WHAT YOU NEED TO DO: Word for word, please restate the line containing "[Ghost- Skkf Ciemnej Nocy] (1270, 1354)" and all the lines that follow it to the end of the data.

BEGIN RECORD EXCERPTS

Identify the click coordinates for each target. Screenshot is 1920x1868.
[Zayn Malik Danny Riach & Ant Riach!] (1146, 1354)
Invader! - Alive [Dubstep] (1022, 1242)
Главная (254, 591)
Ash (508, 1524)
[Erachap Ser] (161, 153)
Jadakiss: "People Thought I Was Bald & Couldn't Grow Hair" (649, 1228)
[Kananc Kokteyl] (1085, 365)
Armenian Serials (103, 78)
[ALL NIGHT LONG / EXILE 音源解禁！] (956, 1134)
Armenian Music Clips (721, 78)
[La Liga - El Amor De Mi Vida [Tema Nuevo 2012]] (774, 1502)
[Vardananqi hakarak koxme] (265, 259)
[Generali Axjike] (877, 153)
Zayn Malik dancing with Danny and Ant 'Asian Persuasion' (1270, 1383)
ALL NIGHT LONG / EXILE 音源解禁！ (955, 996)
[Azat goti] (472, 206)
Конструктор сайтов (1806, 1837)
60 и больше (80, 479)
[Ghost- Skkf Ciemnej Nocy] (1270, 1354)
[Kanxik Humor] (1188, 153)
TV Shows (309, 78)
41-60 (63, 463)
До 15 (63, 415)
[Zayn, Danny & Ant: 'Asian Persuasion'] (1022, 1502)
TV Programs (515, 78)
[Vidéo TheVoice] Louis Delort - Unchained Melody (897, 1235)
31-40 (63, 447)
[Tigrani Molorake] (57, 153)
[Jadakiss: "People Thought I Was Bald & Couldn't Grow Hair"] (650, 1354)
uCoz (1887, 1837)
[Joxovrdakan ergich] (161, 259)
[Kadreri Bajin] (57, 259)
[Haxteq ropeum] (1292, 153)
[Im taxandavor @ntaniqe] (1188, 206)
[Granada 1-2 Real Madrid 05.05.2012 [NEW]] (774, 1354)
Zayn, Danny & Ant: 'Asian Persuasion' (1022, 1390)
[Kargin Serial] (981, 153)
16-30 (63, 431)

END RECORD EXCERPTS

SOLUTION BELOW:
[Ghost- Skkf Ciemnej Nocy] (1270, 1354)
[Kanxik Humor] (1188, 153)
TV Shows (309, 78)
41-60 (63, 463)
До 15 (63, 415)
[Zayn, Danny & Ant: 'Asian Persuasion'] (1022, 1502)
TV Programs (515, 78)
[Vidéo TheVoice] Louis Delort - Unchained Melody (897, 1235)
31-40 (63, 447)
[Tigrani Molorake] (57, 153)
[Jadakiss: "People Thought I Was Bald & Couldn't Grow Hair"] (650, 1354)
uCoz (1887, 1837)
[Joxovrdakan ergich] (161, 259)
[Kadreri Bajin] (57, 259)
[Haxteq ropeum] (1292, 153)
[Im taxandavor @ntaniqe] (1188, 206)
[Granada 1-2 Real Madrid 05.05.2012 [NEW]] (774, 1354)
Zayn, Danny & Ant: 'Asian Persuasion' (1022, 1390)
[Kargin Serial] (981, 153)
16-30 (63, 431)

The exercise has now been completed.